Murray Rothbard said it plainly: taxation is theft. Not excessive taxation. Not unjust taxation. Taxation — the mechanism by which a self-governing people fund the institutions that make collective life possible. If taxation is theft, then the political community has no legitimate claim on the resources of the individual. The owner is sovereign. The citizen is a fiction.
Hans-Hermann Hoppe went further. He argued that democracy itself is incompatible with property rights, because democracy allows the majority to redistribute the wealth of the minority. The solution is not to reform democracy but to replace it — with private communities governed by property owners, where the owner of the land sets the rules and those who disagree are free to leave. This is the network state. This is exit. This is the feudalism that calls itself freedom.
Balaji Srinivasan made it digital. The network state is a community organized around shared values and funded by shared investment, with governance determined by ownership stake. One dollar, one vote. The citizen is replaced by the shareholder. The polity is replaced by the portfolio. And property, which Jefferson deliberately removed from the foundation, is restored to its Lockean throne.
I wrote in Crisis No. 13 that the view from nowhere is how you make choices without answering for them. The claim that property is natural — that it exists before the community, that it precedes the political order — is the view from nowhere applied to ownership. It says: I did not choose to make property primary. Property simply is primary. It is a fact of nature. My wealth is not the product of a political order that I have obligations to. My wealth is mine by natural right, and the political order exists only to protect it.

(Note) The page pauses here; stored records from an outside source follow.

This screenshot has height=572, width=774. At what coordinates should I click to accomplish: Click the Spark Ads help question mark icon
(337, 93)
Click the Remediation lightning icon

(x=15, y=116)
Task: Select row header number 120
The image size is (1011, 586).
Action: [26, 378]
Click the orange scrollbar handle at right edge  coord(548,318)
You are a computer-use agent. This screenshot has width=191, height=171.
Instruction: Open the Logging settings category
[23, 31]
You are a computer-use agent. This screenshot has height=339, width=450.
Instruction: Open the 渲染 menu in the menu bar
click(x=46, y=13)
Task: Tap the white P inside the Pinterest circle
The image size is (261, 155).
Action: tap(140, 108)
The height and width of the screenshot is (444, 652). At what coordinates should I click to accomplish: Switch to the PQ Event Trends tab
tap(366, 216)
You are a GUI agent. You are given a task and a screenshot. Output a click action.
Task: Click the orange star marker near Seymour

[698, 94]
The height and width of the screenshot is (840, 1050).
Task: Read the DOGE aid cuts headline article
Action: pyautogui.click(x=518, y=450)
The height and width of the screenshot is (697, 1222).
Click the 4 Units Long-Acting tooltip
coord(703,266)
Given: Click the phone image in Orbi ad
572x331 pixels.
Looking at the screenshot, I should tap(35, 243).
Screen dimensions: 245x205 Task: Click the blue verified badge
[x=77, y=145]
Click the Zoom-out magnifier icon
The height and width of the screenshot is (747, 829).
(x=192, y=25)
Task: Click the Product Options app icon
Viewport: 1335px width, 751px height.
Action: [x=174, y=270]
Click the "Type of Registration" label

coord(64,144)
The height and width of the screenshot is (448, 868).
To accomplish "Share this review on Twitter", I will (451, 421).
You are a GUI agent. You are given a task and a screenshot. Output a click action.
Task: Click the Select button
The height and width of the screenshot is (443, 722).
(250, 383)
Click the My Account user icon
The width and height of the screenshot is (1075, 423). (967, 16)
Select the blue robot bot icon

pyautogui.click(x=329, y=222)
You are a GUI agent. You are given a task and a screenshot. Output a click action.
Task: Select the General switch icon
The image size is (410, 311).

Hume’s blade falls. Someone chose. Someone stood somewhere and decided that ownership would be the foundation. That choice was normative. It came from a position. It serves interests. And the refusal to name it as a choice — the insistence that property is simply there, like gravity, like the speed of light — is the same structure I identified in No. 13. It is the view from nowhere. It is the concealment of a normative commitment behind the language of natural law.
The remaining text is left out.